Die Abnahme dreht die rechtlichen Verhältnisse zwischen Handwerker und Kunde komplett um:

  • Gefahrübergang: Das Risiko für zufällige Schäden (z. B. Vandalismus, Unwetterschäden) geht vom Landschaftsgärtner auf den Kunden über.
  • Fälligkeit der Vergütung: Erst mit der Abnahme wird der Anspruch auf die Schlusszahlung (Schlussrechnung) rechtlich fällig.
  • Beweislastumkehr: Vor der Abnahme muss der Gärtner beweisen, dass seine Arbeit mangelfrei ist. Nach der Abnahme muss der Kunde beweisen, dass ein Mangel vorliegt und dieser vom Gärtner verursacht wurde.
  • Verjährungsfrist für Mängelansprüche (Gewährleistung): Die Frist beginnt am Tag nach der Abnahme zu laufen (nach BGB meist 5 Jahre, nach VOB/B meist 4 Jahre für Bauwerke).
  • Verlust von Rechten: Bekannte Mängel müssen bei der Abnahme ausdrücklich vorbehalten werden, sonst verliert der Kunde seine Ansprüche auf spätere kostenlose Nachbesserung dieser Mängel.

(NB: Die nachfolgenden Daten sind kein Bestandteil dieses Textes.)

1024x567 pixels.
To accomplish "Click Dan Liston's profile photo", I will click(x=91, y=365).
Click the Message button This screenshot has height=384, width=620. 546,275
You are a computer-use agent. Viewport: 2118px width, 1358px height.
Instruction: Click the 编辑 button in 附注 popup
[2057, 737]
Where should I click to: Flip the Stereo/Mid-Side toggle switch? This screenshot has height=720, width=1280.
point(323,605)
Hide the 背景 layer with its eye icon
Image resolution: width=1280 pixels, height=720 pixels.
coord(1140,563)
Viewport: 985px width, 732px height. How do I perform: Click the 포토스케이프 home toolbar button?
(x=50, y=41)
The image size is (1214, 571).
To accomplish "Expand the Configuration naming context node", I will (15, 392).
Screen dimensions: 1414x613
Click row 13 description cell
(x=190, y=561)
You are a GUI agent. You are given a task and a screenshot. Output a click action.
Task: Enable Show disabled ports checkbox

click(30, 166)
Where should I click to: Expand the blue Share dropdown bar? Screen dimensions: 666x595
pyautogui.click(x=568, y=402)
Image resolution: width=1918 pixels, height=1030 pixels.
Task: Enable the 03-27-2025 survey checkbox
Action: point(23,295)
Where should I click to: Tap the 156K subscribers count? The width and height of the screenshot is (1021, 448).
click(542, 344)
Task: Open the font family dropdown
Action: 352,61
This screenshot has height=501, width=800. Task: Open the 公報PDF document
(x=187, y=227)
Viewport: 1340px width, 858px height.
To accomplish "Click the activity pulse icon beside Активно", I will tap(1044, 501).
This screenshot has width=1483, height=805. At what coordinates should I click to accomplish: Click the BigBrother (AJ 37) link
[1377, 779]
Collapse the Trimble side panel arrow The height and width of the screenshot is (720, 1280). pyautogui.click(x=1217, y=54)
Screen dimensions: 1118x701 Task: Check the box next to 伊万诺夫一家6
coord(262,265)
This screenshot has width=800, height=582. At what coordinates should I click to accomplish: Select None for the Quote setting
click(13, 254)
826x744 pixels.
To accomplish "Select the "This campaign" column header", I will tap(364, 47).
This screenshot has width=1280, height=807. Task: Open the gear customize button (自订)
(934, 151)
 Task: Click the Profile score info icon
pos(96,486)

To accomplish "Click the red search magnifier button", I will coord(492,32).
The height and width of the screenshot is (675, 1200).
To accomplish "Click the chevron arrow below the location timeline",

5. Abnahme bei Pflanz- / Rasenarbeiten

Lebende Werkstoffe (Pflanzen, Rollrasen, Ansaaten) unterliegen im GaLaBau Sonderregelungen nach DIN 18916 und DIN 18917:

  • Fertigstellungspflege: Pflanzarbeiten und Rasenansaaten sind zum Zeitpunkt der baulichen Fertigstellung oft noch nicht abnahmefähig, da sie anwachsen müssen. Die Abnahme erfolgt meist erst nach einer vertraglich vereinbarten Fertigstellungspflege (z. B. nach dem ersten oder zweiten Rasenschnitt).
  • Abnahmekriterium: Für eine erfolgreiche Abnahme muss ein "ordnungsgemäßer Zustand" vorliegen. Das bedeutet: Kraftvoller Austrieb bei Gehölzen, geschlossene Grasnarbe ohne Fehlstellen beim Rasen, Unkrautfreiheit nach den Vorgaben der VOB/C.
  • Anwuchsgarantie: Eine Vereinbarung über eine Anwuchsgarantie verlängert das Risiko des Landschaftsgärtners über die Abnahme hinaus. Ohne diese Garantie haftet der Gärtner nach der Abnahme nicht mehr für das Eingehen von Pflanzen, sofern er nachweisen kann, dass er gesundes Material fachgerecht gepflanzt hat (da Pflegefehler des Kunden das Sterben der Pflanze verursacht haben könnten).

6. Abnahmeprotokoll

Das schriftliche Protokoll ist das wichtigste Dokument zur Absicherung des Betriebs und sollte folgende Punkte zwingend enthalten:

  • Formalia: Datum, Ort, Name des Bauvorhabens sowie Namen aller anwesenden Personen.
  • Erklärung: Eindeutiger Text, dass das Werk (oder definierte Teile) abgenommen wird.
  • Mängelliste: Detaillierte Auflistung aller bei der Begehung gefundenen Restmängel oder noch ausstehenden Restleistungen.
  • Fristen: Konkrete Termine zur Behebung der im Protokoll festgehaltenen Mängel.
  • Vorbehalte: Vermerk des Kunden bezüglich eventueller Vertragsstrafen (falls vereinbart und Verzug vorlag).
  • Unterschriften: Das Protokoll muss zwingend von beiden Vertragsparteien (oder deren bevollmächtigten Vertretern) vor Ort unterschrieben werden.